DATA SECTION:
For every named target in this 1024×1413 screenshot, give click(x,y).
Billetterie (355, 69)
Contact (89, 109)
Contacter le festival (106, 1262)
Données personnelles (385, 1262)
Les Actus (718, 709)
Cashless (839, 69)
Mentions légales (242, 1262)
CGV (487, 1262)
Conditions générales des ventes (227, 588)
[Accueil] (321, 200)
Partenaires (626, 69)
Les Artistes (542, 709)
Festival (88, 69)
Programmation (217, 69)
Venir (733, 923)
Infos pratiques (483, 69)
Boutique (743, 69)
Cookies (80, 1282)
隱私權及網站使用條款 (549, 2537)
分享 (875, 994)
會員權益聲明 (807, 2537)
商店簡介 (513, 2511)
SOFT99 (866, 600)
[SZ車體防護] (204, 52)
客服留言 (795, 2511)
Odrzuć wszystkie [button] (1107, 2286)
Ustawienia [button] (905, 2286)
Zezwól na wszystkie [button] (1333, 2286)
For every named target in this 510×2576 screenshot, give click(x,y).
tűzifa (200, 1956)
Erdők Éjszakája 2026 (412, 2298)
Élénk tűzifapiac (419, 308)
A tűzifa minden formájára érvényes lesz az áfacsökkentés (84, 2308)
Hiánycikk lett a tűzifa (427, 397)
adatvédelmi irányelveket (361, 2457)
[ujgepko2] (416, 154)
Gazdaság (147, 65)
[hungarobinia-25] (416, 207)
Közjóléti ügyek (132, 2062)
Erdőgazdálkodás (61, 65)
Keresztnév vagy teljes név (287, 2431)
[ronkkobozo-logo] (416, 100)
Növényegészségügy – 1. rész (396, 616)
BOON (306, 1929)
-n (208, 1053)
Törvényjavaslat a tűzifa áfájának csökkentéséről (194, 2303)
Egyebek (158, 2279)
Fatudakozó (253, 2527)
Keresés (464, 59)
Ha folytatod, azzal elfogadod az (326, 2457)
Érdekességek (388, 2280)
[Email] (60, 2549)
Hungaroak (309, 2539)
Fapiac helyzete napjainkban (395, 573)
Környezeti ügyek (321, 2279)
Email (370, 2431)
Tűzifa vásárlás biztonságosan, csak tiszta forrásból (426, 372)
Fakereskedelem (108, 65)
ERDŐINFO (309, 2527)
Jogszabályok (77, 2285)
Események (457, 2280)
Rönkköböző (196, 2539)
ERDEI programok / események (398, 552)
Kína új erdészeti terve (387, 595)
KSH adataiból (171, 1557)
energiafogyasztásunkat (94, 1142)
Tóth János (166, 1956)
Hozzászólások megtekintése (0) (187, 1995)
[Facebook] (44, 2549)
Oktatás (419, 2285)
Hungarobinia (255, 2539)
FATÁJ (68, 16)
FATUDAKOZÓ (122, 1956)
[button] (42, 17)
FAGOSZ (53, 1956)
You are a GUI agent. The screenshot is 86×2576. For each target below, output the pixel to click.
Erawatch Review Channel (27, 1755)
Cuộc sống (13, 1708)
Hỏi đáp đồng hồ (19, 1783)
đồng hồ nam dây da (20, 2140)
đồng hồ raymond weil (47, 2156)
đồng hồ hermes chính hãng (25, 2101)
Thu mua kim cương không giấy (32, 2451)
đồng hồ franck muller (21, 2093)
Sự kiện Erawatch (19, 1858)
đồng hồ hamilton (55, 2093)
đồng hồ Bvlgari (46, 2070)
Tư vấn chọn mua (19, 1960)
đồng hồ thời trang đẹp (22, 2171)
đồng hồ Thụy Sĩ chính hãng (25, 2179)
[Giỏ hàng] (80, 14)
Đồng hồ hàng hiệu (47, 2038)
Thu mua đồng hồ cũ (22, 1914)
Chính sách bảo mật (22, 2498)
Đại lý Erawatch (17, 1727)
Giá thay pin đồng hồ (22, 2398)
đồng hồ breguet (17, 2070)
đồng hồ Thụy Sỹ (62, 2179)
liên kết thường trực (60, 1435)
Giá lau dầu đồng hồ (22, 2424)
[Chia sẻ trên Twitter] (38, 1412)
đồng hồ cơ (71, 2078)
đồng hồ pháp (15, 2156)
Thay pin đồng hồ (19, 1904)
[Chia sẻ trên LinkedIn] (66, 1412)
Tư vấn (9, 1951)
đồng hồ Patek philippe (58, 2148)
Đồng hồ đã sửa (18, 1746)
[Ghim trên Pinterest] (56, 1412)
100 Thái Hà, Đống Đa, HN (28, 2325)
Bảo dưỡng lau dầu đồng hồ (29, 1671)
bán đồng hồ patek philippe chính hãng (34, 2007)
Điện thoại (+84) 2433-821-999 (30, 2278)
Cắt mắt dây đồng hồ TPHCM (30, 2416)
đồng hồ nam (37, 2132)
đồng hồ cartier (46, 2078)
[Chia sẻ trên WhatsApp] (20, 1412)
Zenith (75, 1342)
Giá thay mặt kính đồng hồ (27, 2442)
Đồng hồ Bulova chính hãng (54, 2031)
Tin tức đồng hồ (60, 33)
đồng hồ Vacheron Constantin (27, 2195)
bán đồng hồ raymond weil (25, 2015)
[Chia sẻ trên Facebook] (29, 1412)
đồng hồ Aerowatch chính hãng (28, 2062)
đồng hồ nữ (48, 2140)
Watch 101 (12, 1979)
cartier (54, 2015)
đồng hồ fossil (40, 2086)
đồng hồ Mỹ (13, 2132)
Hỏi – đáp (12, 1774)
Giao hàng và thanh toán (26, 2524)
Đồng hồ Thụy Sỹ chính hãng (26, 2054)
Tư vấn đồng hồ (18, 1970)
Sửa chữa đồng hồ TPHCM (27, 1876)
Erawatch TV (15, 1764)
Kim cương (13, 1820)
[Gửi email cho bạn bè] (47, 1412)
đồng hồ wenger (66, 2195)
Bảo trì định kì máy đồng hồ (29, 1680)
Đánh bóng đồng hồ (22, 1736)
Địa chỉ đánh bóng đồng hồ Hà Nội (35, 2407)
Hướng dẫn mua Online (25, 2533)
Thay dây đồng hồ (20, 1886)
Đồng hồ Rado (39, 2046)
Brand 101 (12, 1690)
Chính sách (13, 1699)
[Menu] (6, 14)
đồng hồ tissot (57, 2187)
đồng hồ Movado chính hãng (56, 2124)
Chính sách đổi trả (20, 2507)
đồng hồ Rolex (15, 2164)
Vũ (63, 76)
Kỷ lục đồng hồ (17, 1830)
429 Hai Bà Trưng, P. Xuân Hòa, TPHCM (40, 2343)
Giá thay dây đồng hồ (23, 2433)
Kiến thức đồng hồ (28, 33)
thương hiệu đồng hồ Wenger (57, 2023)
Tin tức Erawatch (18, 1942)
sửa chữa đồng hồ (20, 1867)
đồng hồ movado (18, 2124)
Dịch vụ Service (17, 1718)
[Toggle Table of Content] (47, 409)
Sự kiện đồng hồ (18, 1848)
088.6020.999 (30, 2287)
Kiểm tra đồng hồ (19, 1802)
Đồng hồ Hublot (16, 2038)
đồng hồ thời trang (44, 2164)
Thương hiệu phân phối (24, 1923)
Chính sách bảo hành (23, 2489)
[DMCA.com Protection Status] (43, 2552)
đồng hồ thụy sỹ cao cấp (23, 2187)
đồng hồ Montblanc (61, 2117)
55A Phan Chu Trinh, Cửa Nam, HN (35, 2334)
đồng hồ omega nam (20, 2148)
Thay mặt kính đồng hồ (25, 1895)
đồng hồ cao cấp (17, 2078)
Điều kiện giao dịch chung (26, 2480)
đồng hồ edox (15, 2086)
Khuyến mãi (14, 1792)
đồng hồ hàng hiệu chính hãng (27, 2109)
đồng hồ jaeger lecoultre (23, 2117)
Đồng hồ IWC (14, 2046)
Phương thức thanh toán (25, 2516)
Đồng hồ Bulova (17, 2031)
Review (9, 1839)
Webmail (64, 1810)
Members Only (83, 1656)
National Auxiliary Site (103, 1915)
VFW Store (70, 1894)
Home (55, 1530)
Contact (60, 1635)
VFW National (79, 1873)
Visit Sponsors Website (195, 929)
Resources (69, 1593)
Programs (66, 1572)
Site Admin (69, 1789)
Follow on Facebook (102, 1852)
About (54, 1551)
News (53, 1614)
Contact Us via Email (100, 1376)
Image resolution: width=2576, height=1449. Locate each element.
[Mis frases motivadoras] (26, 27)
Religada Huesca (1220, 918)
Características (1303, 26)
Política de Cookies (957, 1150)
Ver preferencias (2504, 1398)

AIM OF THE EXERCISE: Starting with the line that holds "liên kết thường trực (60, 1435)" and ending with the line that holds "Zenith (75, 1342)", retype every line in the data above exactly, and nothing else.

ANSWER BELOW:
liên kết thường trực (60, 1435)
Giá lau dầu đồng hồ (22, 2424)
[Chia sẻ trên Twitter] (38, 1412)
đồng hồ cơ (71, 2078)
đồng hồ pháp (15, 2156)
Thay pin đồng hồ (19, 1904)
[Chia sẻ trên LinkedIn] (66, 1412)
Tư vấn (9, 1951)
đồng hồ Patek philippe (58, 2148)
Đồng hồ đã sửa (18, 1746)
[Ghim trên Pinterest] (56, 1412)
100 Thái Hà, Đống Đa, HN (28, 2325)
Bảo dưỡng lau dầu đồng hồ (29, 1671)
bán đồng hồ patek philippe chính hãng (34, 2007)
Điện thoại (+84) 2433-821-999 (30, 2278)
Cắt mắt dây đồng hồ TPHCM (30, 2416)
đồng hồ nam (37, 2132)
đồng hồ cartier (46, 2078)
[Chia sẻ trên WhatsApp] (20, 1412)
Zenith (75, 1342)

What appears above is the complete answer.